Why would a bank suddenly shut down a customer’s adequately funded account? Some leading Republicans, echoing tech titans like Marc Andreessen, have warned of a conspiracy among regulators to “debank” conservatives and crypto enthusiasts.
The real story is almost certainly more mundane, but it shows that the government’s approach to suspicious financial activity — especially in the age of cryptocurrency — isn’t as well-focused or transparent as it should be.
The debanking dispute has its roots in an ill-advised Obama administration effort called Operation Choke Point. Starting in 2013, regulators identified certain industries, including payday lenders and gun dealers, that allegedly presented a high risk of fraud or money laundering. Without much in the way of due process, banks were encouraged to scrutinize such businesses and, in some cases, to shut their accounts.
After Republicans argued — with some evidence — that the administration was targeting legal businesses for political reasons, the effort ended in 2017. In some states, outraged legislators responded by effectively requiring banks to lend to gunmakers.
Now some in the tech industry have alleged that Operation Choke Point 2.0 is underway to deprive conservatives and cryptocurrency companies of banking services. Congress is holding hearings and investigations will no doubt follow. If any illegal or inappropriate practices are revealed, they should of course be stopped. More likely, however, is that the campaign’s real aim is to pressure regulators into taking a more permissive stance toward crypto assets and companies.
Protecting the banking system from criminals and terrorists is of course essential. The US requires banks to monitor where customers get their money and where they send it, and to file reports when they see suspicious activity or currency transfers of more than $10,000. Clients who engage in so-called money services business — such as cashing checks or transmitting funds — can present additional risk and require enhanced due diligence. Banks that don’t do enough to screen out criminals can be hit with huge fines, lawsuits and business restrictions.

Many banks have shied from crypto-related customers. Unsurprisingly, an industry designed to move money anonymously and outside of regulated channels has an appalling record of abetting criminal activity. Even when used lawfully, digital currencies are exceedingly volatile. The cryptocurrency meltdown in late 2022 showed how quickly losses on tokens can spread to banks. (Exhibit A: Silvergate Capital Corp., which relied on crypto firms for 98% of its deposits and was forced to liquidate in 2023.)
Regulators therefore had good reason to remind banks of the risks posed by crypto assets. At times, the caution may have gone too far: An executive from Anchorage Digital, a crypto platform, told the Senate Banking Committee on Wednesday that his company was abruptly cut off by a long-term partner bank in June 2023, under what he alleged was inappropriate pressure by supervisors. Such cases deserve investigation. But absent evidence of real misconduct — as opposed to appropriate but unwanted scrutiny — crypto should tone down the rhetoric about political interference.
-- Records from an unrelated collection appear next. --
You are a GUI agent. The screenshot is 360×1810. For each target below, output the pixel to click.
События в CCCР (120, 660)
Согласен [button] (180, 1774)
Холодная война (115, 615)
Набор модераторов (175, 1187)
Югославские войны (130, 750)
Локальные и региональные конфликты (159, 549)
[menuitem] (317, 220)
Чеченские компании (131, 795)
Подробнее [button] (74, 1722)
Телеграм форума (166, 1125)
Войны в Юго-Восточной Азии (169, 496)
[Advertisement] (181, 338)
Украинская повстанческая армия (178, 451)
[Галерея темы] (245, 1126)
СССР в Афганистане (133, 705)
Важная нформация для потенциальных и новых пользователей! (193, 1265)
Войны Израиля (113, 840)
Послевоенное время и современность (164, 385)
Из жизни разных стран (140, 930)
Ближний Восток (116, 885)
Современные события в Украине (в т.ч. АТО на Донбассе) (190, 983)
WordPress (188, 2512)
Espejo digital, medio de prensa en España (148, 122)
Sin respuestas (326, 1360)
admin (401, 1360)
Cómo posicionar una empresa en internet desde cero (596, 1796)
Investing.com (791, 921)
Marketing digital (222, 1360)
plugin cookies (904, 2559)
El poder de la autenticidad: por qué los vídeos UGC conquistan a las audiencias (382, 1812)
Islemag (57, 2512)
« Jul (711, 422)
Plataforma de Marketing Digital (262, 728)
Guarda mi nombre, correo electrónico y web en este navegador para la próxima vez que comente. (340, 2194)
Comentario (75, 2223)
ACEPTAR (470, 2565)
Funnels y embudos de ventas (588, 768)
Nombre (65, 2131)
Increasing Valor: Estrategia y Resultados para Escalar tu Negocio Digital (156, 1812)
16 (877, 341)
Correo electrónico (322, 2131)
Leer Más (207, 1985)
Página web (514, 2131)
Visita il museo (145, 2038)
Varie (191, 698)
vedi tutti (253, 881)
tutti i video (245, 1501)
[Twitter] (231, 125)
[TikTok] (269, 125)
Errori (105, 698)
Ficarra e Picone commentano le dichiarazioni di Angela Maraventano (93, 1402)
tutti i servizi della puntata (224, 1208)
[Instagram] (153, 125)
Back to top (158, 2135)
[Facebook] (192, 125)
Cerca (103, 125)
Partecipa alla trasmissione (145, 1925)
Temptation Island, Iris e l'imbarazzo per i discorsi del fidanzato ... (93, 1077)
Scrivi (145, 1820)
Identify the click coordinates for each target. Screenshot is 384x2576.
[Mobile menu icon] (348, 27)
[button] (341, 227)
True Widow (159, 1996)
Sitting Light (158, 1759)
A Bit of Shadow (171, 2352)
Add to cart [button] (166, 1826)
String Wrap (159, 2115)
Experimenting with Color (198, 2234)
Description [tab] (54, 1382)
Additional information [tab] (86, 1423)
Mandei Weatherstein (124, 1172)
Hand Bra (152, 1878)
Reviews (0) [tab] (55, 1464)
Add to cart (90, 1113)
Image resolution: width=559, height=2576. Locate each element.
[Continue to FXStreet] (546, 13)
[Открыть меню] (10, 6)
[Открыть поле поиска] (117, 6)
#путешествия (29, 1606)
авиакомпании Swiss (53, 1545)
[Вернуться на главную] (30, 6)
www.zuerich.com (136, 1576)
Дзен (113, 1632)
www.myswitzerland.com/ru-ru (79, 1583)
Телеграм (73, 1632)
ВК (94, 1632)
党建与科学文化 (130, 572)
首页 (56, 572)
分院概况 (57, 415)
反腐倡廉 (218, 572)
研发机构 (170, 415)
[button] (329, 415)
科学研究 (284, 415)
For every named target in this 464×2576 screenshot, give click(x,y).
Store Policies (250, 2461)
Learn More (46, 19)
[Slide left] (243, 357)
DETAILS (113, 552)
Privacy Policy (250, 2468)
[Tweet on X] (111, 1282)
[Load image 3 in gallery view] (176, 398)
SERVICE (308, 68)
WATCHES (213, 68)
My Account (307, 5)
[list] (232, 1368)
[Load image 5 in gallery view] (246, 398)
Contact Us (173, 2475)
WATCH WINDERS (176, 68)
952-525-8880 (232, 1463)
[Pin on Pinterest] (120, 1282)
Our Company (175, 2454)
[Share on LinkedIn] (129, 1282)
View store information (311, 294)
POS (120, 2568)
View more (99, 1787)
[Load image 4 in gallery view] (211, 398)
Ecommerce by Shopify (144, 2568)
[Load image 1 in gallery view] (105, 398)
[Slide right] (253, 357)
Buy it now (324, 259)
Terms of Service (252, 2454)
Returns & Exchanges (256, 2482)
That said, it remains true that many innocent customers — conservatives and liberals, immigrants and charities — lose access to banking services because of anti-money-laundering rules. Common-sense reforms could help ease the burden on banks and limit the harm to customers. As one example, an inflation adjustment to the five-decade-old currency transaction reporting threshold, raising it to about $72,000, would cut the number of filings by at least 90%. Little would be lost, as law enforcement has reviewed fewer than 3% of filings since 2014.
The government should also speed up implementation of a 2020 law that would limit suspicious-activity reports on low-risk customers and activities and help banks test new technology to detect money laundering. Banks should be given more leeway in judging whether a customer truly represents a risk. More transparency about such decisions, by banks and regulators alike, might ease the conspiratorial fervor among critics.
Americans — of both parties — deserve fair access to banking services as well as a stable financial system closed off to criminals and terrorists. Those goals shouldn’t be in conflict.